Directions:
Gather the lines from the material that contain "Select".

┌─ Study material

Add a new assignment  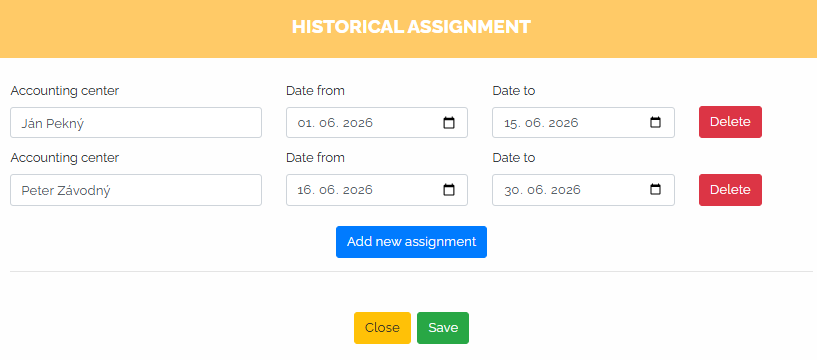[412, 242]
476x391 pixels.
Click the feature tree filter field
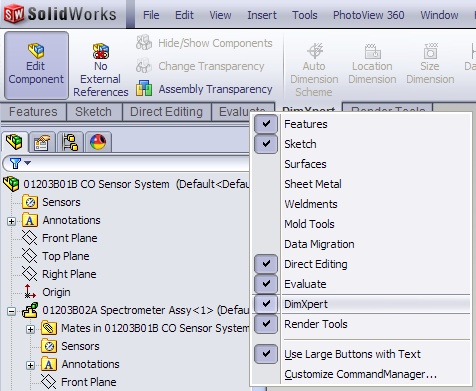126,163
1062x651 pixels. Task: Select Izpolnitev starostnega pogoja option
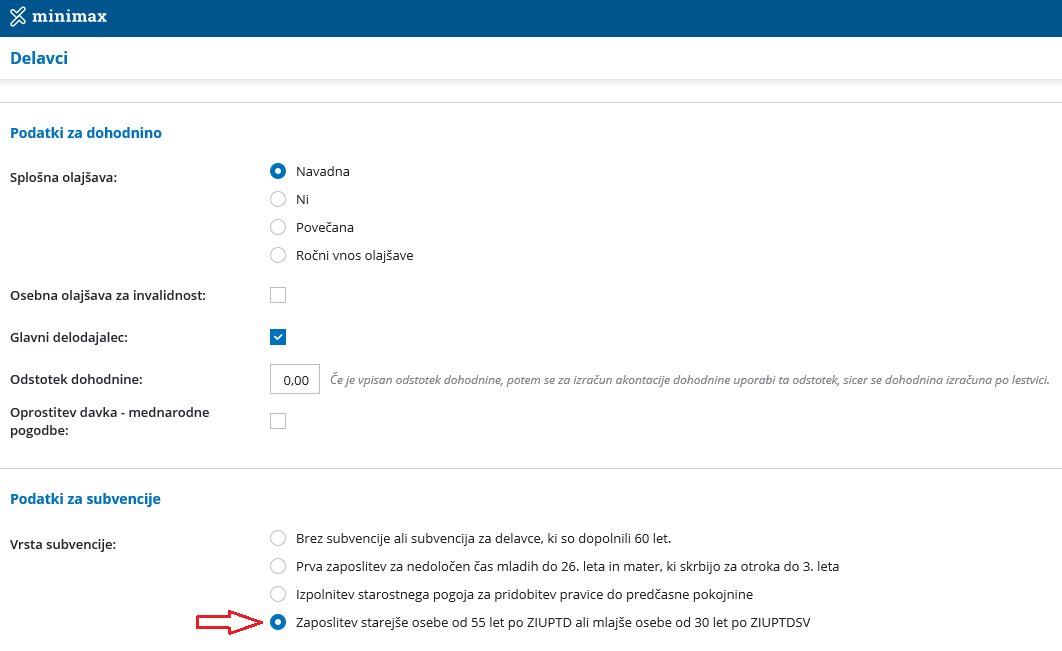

└─
┌─ Study material

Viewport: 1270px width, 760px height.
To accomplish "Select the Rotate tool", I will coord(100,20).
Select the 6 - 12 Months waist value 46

└─

Answer to this problem:
1062x651 pixels. Task: Select Izpolnitev starostnega pogoja option
To accomplish "Select the Rotate tool", I will coord(100,20).
Select the 6 - 12 Months waist value 46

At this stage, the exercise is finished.